--- START ---

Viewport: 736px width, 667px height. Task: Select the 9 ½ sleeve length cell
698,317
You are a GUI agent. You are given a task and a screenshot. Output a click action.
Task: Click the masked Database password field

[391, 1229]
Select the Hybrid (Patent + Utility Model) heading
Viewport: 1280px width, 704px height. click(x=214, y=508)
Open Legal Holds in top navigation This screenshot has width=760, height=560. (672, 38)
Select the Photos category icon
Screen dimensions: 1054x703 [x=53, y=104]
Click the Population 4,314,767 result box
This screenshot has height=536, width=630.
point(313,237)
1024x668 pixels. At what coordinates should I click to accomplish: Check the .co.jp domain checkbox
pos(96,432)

--- END ---

Every record should be retyped so that it matches the original exactly.

Viewport: 736px width, 667px height. Task: Select the 9 ½ sleeve length cell
698,317
You are a GUI agent. You are given a task and a screenshot. Output a click action.
Task: Click the masked Database password field

[391, 1229]
Select the Hybrid (Patent + Utility Model) heading
Viewport: 1280px width, 704px height. click(x=214, y=508)
Open Legal Holds in top navigation This screenshot has width=760, height=560. (672, 38)
Select the Photos category icon
Screen dimensions: 1054x703 [x=53, y=104]
Click the Population 4,314,767 result box
This screenshot has height=536, width=630.
point(313,237)
1024x668 pixels. At what coordinates should I click to accomplish: Check the .co.jp domain checkbox
pos(96,432)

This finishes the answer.